The price of Bitcoin (BTC) has seen a resurgence in the second quarter of 2019 which, has meant other cryptocurrencies have also enjoyed an upswing. Indeed, when the market leader rallies, those in the top ten often do they same. Why? Well, like any financial market, there are many reasons. However, with the general public having at least a loose knowledge of what Bitcoin is, they often get swept away on a hype train. This, in turn, leads to a wave of new investment in various cryptos.
However, just as a media storm generates interest from investors, it also brings hackers out of the shadows. When the markets are buoyant and more money is flowing through an exchange, it instantly becomes a target for cybercriminals. Indeed, we only have to look back to the crypto boom of 2017 to see the number of hacks that took place. At the end of the year with prices riding high, $64 million was stolen from mining marketplace NichHash.
2019 Could Follow 2018 as a Record Year for Crypto Hacks
Moving into 2018, a record number of security breaches were recorded. So far in 2019, the number of hacks hasn’t been as high. However, exchanges are far from free of threats. In June, Bitrue was at the center of a security breach. Alerting the community via a series of tweets on June 27, the exchange confirmed that a vulnerability in the site’s “risk control team’s second review process” had been exploited. The exploit allowed hacker(s) to steal the personal funds of 90 users.
When the dust had settled, the exchange’s security team found that 9.3 million XRP and 2.5 million ADA coins had been stolen. In the wake of the hack, Ripple price charts took a tumble. Using eToro’s tracking stats, you can see the value of XRP fall from close to $0.50 on June 27 to $0.40 on June 27. The same was true of Cardano. Scrolling through ADA price charts, we see the crypto’s value dropped by 20% between June 26 and 27. With the market still active, both coins have recovered, to the relief of those who choose to speculate on their price on online exchanges. However, the incident shows the impact a hack can have on prices.
Indeed, when you look at some of the other major crypto hacks of 2019, it’s easy to see how they’ve affected the market’s overall value:
- June 2019: GateHub Hacked – Almost $10 million in XRP stolen.
- June 2019: Attackers attempt to steal $13 million worth of crypto from Komodo – customer awareness eventually averted the hackers making off with any funds.
- March 2019: Bithumb attacked – insiders at the exchange provided vital security details to hackers who proceeded to steal $13 million worth of EOS and $6 million in XRP.

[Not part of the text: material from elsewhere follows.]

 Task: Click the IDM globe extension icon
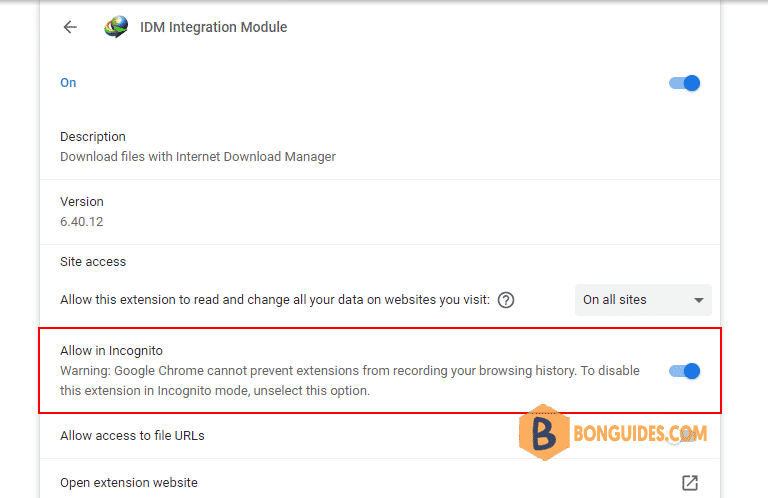pyautogui.click(x=116, y=27)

- January 2019 – Cryptopia loses $16 million – a security vulnerability allowed hackers to hack into user wallets and steal 9.4% of the exchange’s total holdings.

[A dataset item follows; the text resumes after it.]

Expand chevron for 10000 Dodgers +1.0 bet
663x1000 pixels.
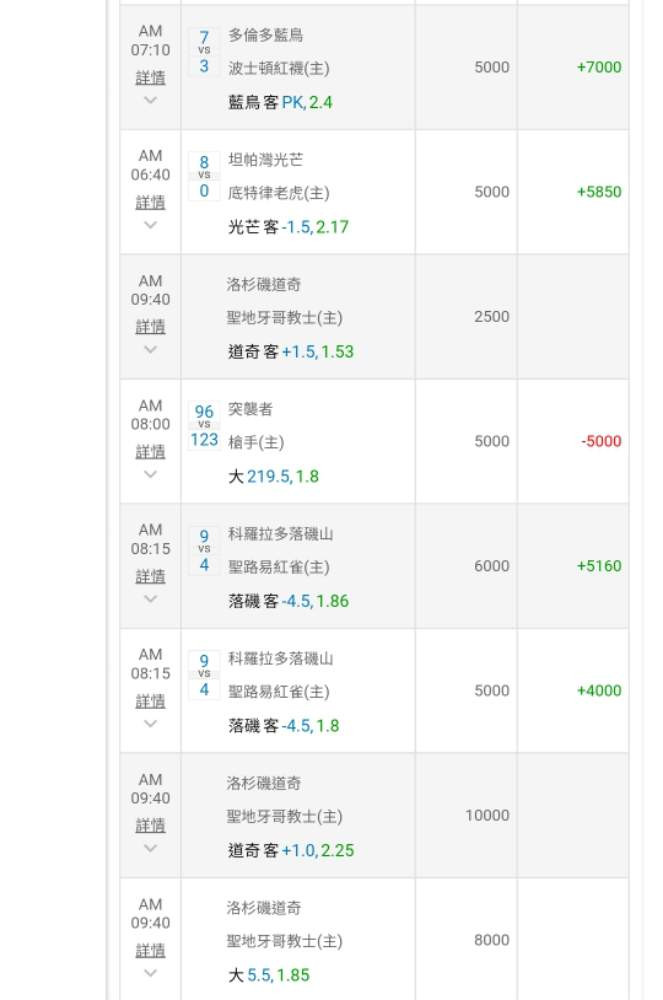coord(150,848)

Although the above is not a comprehensive list crypto hacks, it’s an example of how there are still real and present dangers out there. What’s more, these dangers are having a direct effect on the market. Looking at total market capitalization charts, you can see drop following the aforementioned incidents. For example, in January, Cryptopia’s hack caused the market (excluding BTC) to fall from $66 billion to $51 billion. It was a similar story in March. After Bithumb revealed details of its breach, the market’s overall value dropped from $69 billion to $60 billion.
Exchanges Have No Choice but to Fight Back
With security being a constant concern, the question becomes: what are exchanges doing about it? For investors using regulated exchanges such as eToro, security is less of a concern. Because these platforms are regulated trading sites that also offer crypto options, they have to comply with strict financial guidelines. For many, a similar level of regulation is needed in the crypto world. However, at this stage, financial regulators such as the Securities Exchanges Commission (SEC) aren’t set on cryptos in most countries.
Although discussions have been ongoing for the last few years, there’s still no universal set of rules or standards exchanges have to follow. Of course, that’s not to say exchanges aren’t taking steps to protect themselves and their customers. Following a $40 million hack in June 2019, Binance stated that it would significantly increase its security protocols. As well as new methods to validate withdrawals, the exchange has upped it know your customer processes and improved its two-factor authentication.
In reality, cryptocurrencies are always going to be a target for criminals. Due to their pseudonymous nature and the fact the market is still developing, there are many weaknesses to exploit. However, with exchanges wanting to avoid another year like 2018, the most recent hacks should see security improvements across the board.